Overhead clearance is one of the two critical constraints one must consider when positioning furnaces within the plant space. The second is what’s located under the concrete floor when a pit is required; high water table, unmarked pipes, etc.

In an effort to solve a decades old maintenance problem associated with endothermic generators, AFCH identified that overhead clearance could become a marketing advantage for AFC-Holcroft’s endothermic generators; that concept led to the development of the EZ™ Endothermic generator.
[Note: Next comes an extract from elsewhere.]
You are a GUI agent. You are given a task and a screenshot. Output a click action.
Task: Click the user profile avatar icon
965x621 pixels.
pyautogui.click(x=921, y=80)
Traditional endo generators must have their process gas retort removed through the top of the casing, necessitating the extra elevation, many times exceeding 24 feet of total height from the floor. However, the EZ endo generator has a door that provides easy horizontal access for removal, allowing the generator to be placed in almost any plant location. Since they were introduced to the market 14 years ago, they’ve become a very successful product for AFC-Holcroft. Recently, other manufactures have begun to offer their version of a door, so I guess the cliché “imitation is the sincerest form of flattery” even exists in the heat-treating world.

When an OEM or commercial heat treater makes the decision to purchase a hardening furnace system, they know their production requirements, and they know which hardening process they need — carburizing being the most popular process. Typically, the decision makers will create a comparison spreadsheet itemizing the critical parameters they require for their particular situation.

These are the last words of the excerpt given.